Number of reference frames: $N_\text{ref}=20$ –$50$ for temporal alignment.
Regularization strength: Typical $\lambda_\tau=10^{-4}$ for nonsynchronized videos; scale loss weights $\lambda_1=0.1$ for anti-aliasing.
Initialization: Sparse 3D points from SfM for seed positions; foreground masks for focus on dynamic elements.
Differentiable time queries: Either via neural MLPs (HexPlane/voxel-MLP) or as explicit finite-difference gradients in explicit covariance models.
Dense per-video feature aggregation: For synchronization in highly unconstrained, object-agnostic settings (Lee et al., 3 Dec 2025).
Densification/Pruning: On-the-fly splitting of underfit Gaussians and removal of low-significance ones, enabling adaptive fidelity.

Runtime rendering is universally implemented via massively parallel tiled rasterization, supporting $30$–$200$ FPS at moderate-to-high resolution on modern GPUs (Wu et al., 2023, Yang et al., 30 Dec 2024).

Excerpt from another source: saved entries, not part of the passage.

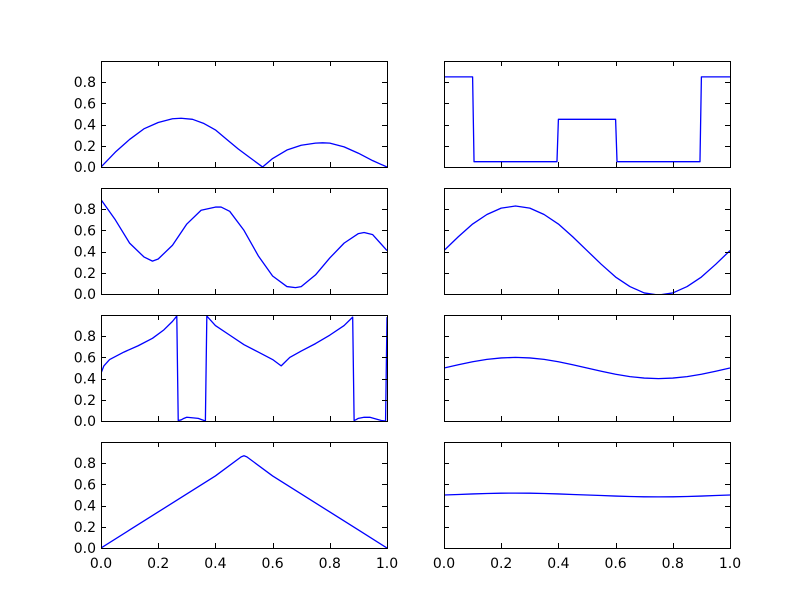  I want to click on subplot-7: 0.0 0.2 0.4 0.6 0.8 0.0 0.2 0.4 0.6 0.8 1.0, so click(236, 507).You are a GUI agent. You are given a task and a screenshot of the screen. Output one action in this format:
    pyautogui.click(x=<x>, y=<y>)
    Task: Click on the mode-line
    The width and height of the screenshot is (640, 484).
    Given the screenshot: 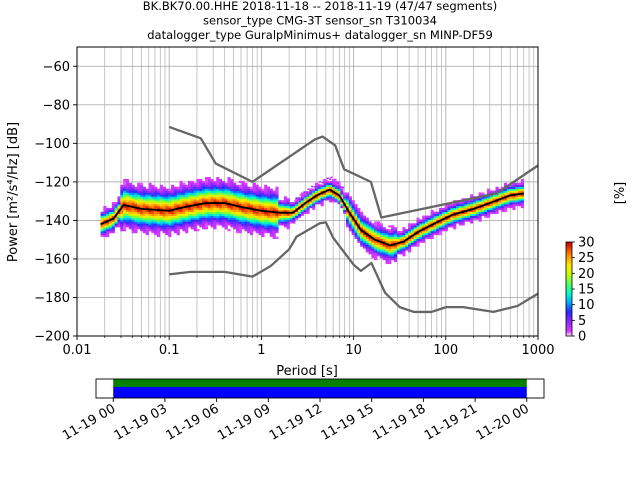 What is the action you would take?
    pyautogui.click(x=312, y=218)
    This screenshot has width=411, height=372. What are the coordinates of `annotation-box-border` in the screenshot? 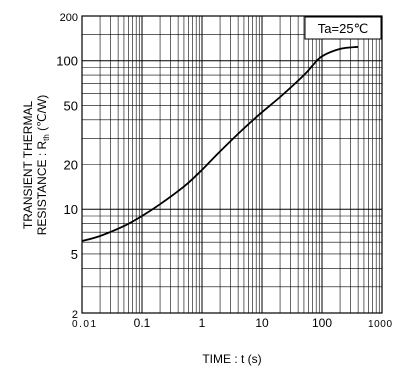 It's located at (343, 28).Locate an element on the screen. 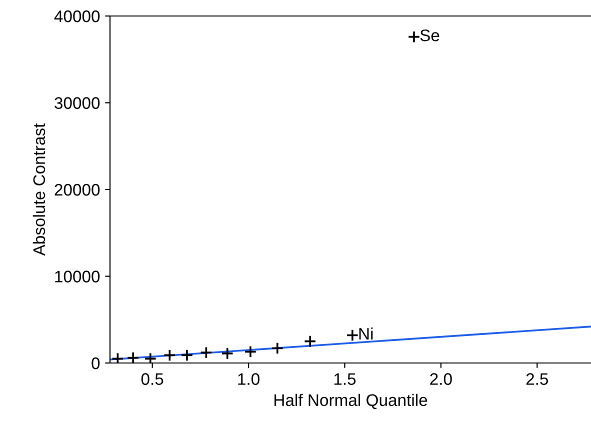  y-tick-label: 20000 is located at coordinates (77, 190).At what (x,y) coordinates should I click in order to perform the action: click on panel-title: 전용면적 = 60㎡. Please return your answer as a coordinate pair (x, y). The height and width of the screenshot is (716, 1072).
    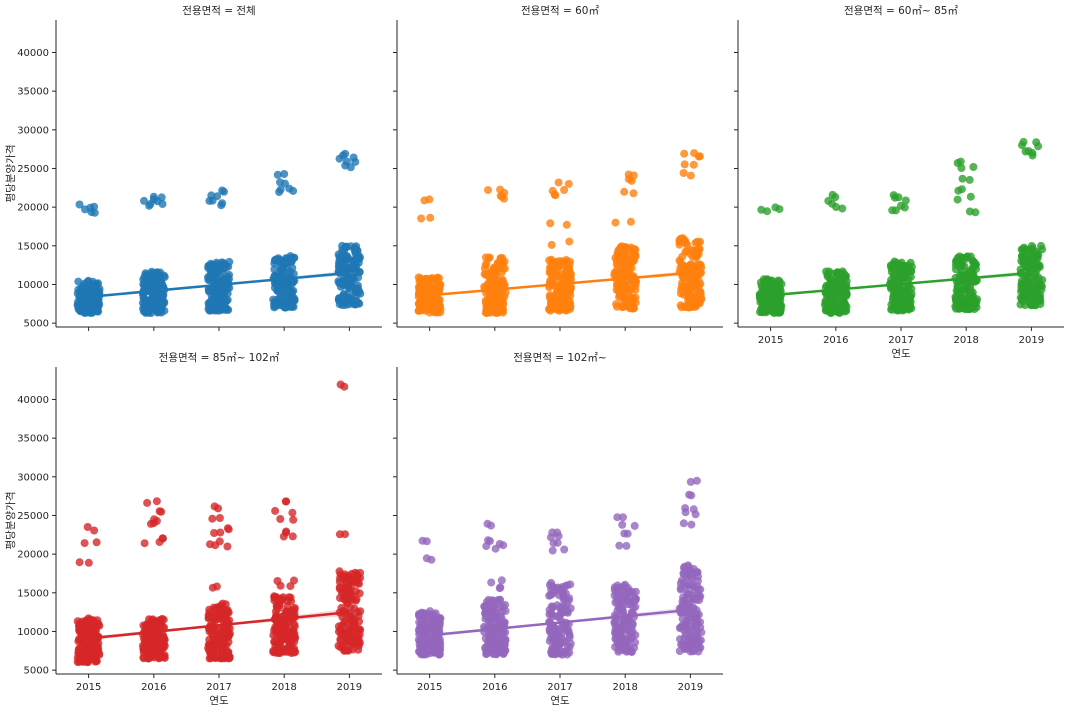
    Looking at the image, I should click on (560, 11).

7. Current Limitations and Future Directions

While Multi-Video 4DGS offers significant advances over prior radiance field methods and per-frame 3DGS, several challenges remain:

Sensitivity to extreme scene dynamics or occlusions without additional supervision (e.g., depth, optical flow).
Handling very long sequences may require further parameter compression or hybrid representations.
Synchronization of videos with extreme independent jitter, differing frame rates, or drift remains an open research problem, though coarse-to-fine alignment (Xu et al., 14 Nov 2025) and cross-video trajectory matching (Lee et al., 3 Dec 2025) partially address these.
Integration of semantic priors (e.g., segmentation or object detection) and context/self-supervised features can boost temporal and geometric coherence in the presence of challenging scene dynamics (Song et al., 9 Mar 2025).

Ongoing work focuses on more memory-efficient variants, structured anchor-offset models, IoT deployment, and generalization to arbitrary asynchronous inputs.

In summary, Multi-Video 4D Gaussian Splatting unifies dynamic scene modeling, alignment, and rendering across synchronized and unsynchronized multi-view video, providing an explicit, differentiable, and highly efficient framework for spatiotemporal neural scene representation and high-quality 4D reconstruction (Xu et al., 14 Nov 2025, Wu et al., 2023, Yang et al., 30 Dec 2024, Lee et al., 3 Dec 2025).